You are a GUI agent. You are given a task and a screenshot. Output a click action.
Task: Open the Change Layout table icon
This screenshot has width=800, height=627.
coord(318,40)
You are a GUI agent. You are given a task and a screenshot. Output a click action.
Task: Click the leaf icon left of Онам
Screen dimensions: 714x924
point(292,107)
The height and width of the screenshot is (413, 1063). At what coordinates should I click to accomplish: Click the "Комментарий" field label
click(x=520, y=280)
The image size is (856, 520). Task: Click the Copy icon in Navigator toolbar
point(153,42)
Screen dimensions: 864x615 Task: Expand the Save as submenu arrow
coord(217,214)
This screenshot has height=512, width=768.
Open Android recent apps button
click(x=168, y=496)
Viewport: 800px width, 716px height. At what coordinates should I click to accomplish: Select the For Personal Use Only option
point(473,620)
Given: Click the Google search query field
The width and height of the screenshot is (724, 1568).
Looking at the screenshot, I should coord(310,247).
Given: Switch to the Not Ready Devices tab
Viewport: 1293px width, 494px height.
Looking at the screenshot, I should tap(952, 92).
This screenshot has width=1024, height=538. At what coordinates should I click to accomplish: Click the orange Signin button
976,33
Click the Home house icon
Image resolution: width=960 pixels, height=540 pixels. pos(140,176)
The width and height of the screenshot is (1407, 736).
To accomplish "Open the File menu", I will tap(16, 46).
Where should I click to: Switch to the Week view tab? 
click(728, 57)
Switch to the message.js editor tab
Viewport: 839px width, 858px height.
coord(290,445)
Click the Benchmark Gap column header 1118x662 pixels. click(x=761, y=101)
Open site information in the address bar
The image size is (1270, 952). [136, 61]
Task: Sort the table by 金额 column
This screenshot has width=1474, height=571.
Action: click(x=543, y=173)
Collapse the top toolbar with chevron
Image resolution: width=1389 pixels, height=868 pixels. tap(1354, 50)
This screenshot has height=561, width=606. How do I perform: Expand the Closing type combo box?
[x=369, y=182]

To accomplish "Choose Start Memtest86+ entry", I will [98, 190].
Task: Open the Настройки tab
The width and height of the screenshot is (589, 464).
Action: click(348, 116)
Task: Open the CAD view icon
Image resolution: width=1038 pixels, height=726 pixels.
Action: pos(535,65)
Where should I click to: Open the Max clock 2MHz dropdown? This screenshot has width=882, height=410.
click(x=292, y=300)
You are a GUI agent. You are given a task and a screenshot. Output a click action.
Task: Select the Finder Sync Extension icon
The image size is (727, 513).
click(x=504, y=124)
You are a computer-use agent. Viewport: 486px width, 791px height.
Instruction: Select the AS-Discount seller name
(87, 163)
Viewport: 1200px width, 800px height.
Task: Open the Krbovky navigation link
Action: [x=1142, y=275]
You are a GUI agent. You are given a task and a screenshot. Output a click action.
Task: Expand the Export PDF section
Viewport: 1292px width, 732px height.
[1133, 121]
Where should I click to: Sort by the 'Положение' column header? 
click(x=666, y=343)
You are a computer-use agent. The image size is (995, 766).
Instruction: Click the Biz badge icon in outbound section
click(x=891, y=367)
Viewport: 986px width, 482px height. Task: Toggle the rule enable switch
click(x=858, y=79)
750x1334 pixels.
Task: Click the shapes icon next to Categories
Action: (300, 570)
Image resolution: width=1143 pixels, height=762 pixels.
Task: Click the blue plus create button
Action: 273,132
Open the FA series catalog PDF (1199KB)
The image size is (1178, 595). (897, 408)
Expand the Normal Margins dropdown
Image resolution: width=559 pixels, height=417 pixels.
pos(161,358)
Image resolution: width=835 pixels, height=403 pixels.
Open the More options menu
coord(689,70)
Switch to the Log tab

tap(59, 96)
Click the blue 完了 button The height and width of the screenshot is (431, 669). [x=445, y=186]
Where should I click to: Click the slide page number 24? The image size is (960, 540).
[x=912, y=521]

■ **What you need to do**: Each line in the material above must be retyped without alteration.

■ **Exercise solution**:
You are a GUI agent. You are given a task and a screenshot. Output a click action.
Task: Open the Change Layout table icon
This screenshot has width=800, height=627.
coord(318,40)
You are a GUI agent. You are given a task and a screenshot. Output a click action.
Task: Click the leaf icon left of Онам
Screen dimensions: 714x924
point(292,107)
The height and width of the screenshot is (413, 1063). At what coordinates should I click to accomplish: Click the "Комментарий" field label
click(x=520, y=280)
The image size is (856, 520). Task: Click the Copy icon in Navigator toolbar
point(153,42)
Screen dimensions: 864x615 Task: Expand the Save as submenu arrow
coord(217,214)
This screenshot has height=512, width=768.
Open Android recent apps button
click(x=168, y=496)
Viewport: 800px width, 716px height. At what coordinates should I click to accomplish: Select the For Personal Use Only option
point(473,620)
Given: Click the Google search query field
The width and height of the screenshot is (724, 1568).
Looking at the screenshot, I should coord(310,247).
Given: Switch to the Not Ready Devices tab
Viewport: 1293px width, 494px height.
Looking at the screenshot, I should tap(952, 92).
This screenshot has width=1024, height=538. At what coordinates should I click to accomplish: Click the orange Signin button
976,33
Click the Home house icon
Image resolution: width=960 pixels, height=540 pixels. pos(140,176)
The width and height of the screenshot is (1407, 736).
To accomplish "Open the File menu", I will tap(16, 46).
Where should I click to: Switch to the Week view tab? 
click(728, 57)
Switch to the message.js editor tab
Viewport: 839px width, 858px height.
coord(290,445)
Click the Benchmark Gap column header 1118x662 pixels. click(x=761, y=101)
Open site information in the address bar
The image size is (1270, 952). [136, 61]
Task: Sort the table by 金额 column
This screenshot has width=1474, height=571.
Action: click(x=543, y=173)
Collapse the top toolbar with chevron
Image resolution: width=1389 pixels, height=868 pixels. tap(1354, 50)
This screenshot has height=561, width=606. How do I perform: Expand the Closing type combo box?
[x=369, y=182]

To accomplish "Choose Start Memtest86+ entry", I will [98, 190].
Task: Open the Настройки tab
The width and height of the screenshot is (589, 464).
Action: click(348, 116)
Task: Open the CAD view icon
Image resolution: width=1038 pixels, height=726 pixels.
Action: pos(535,65)
Where should I click to: Open the Max clock 2MHz dropdown? This screenshot has width=882, height=410.
click(x=292, y=300)
You are a GUI agent. You are given a task and a screenshot. Output a click action.
Task: Select the Finder Sync Extension icon
The image size is (727, 513).
click(x=504, y=124)
You are a computer-use agent. Viewport: 486px width, 791px height.
Instruction: Select the AS-Discount seller name
(87, 163)
Viewport: 1200px width, 800px height.
Task: Open the Krbovky navigation link
Action: [x=1142, y=275]
You are a GUI agent. You are given a task and a screenshot. Output a click action.
Task: Expand the Export PDF section
Viewport: 1292px width, 732px height.
[1133, 121]
Where should I click to: Sort by the 'Положение' column header? 
click(x=666, y=343)
You are a computer-use agent. The image size is (995, 766).
Instruction: Click the Biz badge icon in outbound section
click(x=891, y=367)
Viewport: 986px width, 482px height. Task: Toggle the rule enable switch
click(x=858, y=79)
750x1334 pixels.
Task: Click the shapes icon next to Categories
Action: (300, 570)
Image resolution: width=1143 pixels, height=762 pixels.
Task: Click the blue plus create button
Action: 273,132
Open the FA series catalog PDF (1199KB)
The image size is (1178, 595). (897, 408)
Expand the Normal Margins dropdown
Image resolution: width=559 pixels, height=417 pixels.
pos(161,358)
Image resolution: width=835 pixels, height=403 pixels.
Open the More options menu
coord(689,70)
Switch to the Log tab

tap(59, 96)
Click the blue 完了 button The height and width of the screenshot is (431, 669). [x=445, y=186]
Where should I click to: Click the slide page number 24? The image size is (960, 540).
[x=912, y=521]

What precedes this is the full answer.